The legal reduction of the working time has nothing to do with a reappropriation of time by the workers and is only a formal reduction of the working time, which is only measured in terms of quantity by the chronometer without any care about its quality (intensity, density). This measure, far from being a step towards the emancipation of the proletariat, only aims at adapting the labour power, the living labour, to the new conditions of exploitation, to let the workers accept to be more and more dependent of the capitalist machines, to reinforce the division of their lives following the needs of capitalist production, making them, in their work and in their leisure, simple reproducers of surplus-value.

The reduction of working time as the expression of the proletariat's emancipation from its secular work slavery will only be real in a situation of hard struggles between the proletariat and the bourgeoisie where the working class tends to impose by force its own claims of destruction of capitalism.

It is therefore necessary to distinguish increase in productivity and intensification of work. Under capital, both concepts are bound because productivity cannot be increased without reinforcing the labour intensity and the exploitation of the proletariat. Under proletarian dictatorship, to the contrary, the increase in productivity will aim at reducing the labour intensity, reducing the exploitation of the proletariat.

Communism, because it does not need to accumulate capital and, to the contrary, answers human needs, because it will free the development of productive forces from the shackles of the capitalist mode of production, will reach a much higher productivity through the abolition of work.

The permanent increase in surplus-labour

While the serf, for example, works half the time on his own land and the other half on his lord's -in this way, the exploitation appears clearly-, the salaried worker receives a salary for his whole day of work, which seems then to be paid completely. The exploitation of free work is hidden by the abstract character of work under capital: "The individual works of isolated individuals do not acquire a character of social work in the form in which they have been carried out in the process of production but they acquire it only in the exchange, which represents an abstraction of the particular objects and of the specific forms of work". (I.Roubine, Essay on Marx' theory of Value)

Within the capitalist production, all commodities - including labour power - to be exchanged, have to be equalised, reduced to the same denominator, value or abstract work, whose measure is the social working time crystallised in it, necessary for their production or reproduction. Any good is therefore sold at its value (the law of supply and demand makes the prices oscillate around an average). Now precisely, the worker sells his labour power by the day while, for example, one hour of work would be sufficient to produce the value necessary for the reproduction of his own force; by working one hour a day, the worker would have produced enough goods to be exchanged against his means of survival (food, clothes, lodging...). The salary is the payment for this necessary work without which the proletarian would not be able to preserve or reproduce himself.

In this way, by paying the labour power at its value, the capitalist can appropriate himself the work performed during the rest of the hours of the day without owing anything to the proletarian since he respects the contract and the principle according to which any merchandise is sold at its value. This part of the work which is stolen by the bourgeoisie is called surplus-work; the value created during this surplus-work is called surplus-value; the rate between the necessary work and the surplus-work or between the salary and the surplus-value is called the rate of exploitation.

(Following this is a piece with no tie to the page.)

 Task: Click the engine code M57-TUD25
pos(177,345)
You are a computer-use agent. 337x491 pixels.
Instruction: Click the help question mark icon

We have just seen the worker's day could be divided into two parts: the necessary work and the "surplus-work". The capitalist mode of production can only develop itself by reducing the necessary work and by increasing the "surplus-work". For the communists, the rate between necessary and surplus work is fundamental: not only the reduction of daily working time is compatible with the extension of surplus-work, but it is one of the elements used to extend this free work. In order to increase surplus-work, the capitalists have the possibility to lengthen the working day but the workers' struggle for the reduction of working time has been one of the elements that pushed the capitalists to increase surplus-work by reducing the necessary work (1).

"But when the surplus-value has to be produced by the conversion of necessary labour into surplus-labour, it by no means suffices for capital to take the labour process in the form under which it has been historically handed down, and then simply to prolong the duration of that process. The technical and social conditions of the process, and consequently the very mode of production must be revolutionised, before the productiveness of labour can be increased. By that means only can the value of labour power be made to sink, and the portion of working day necessary for the reproduction of that value be shortened." (MARX, Capital)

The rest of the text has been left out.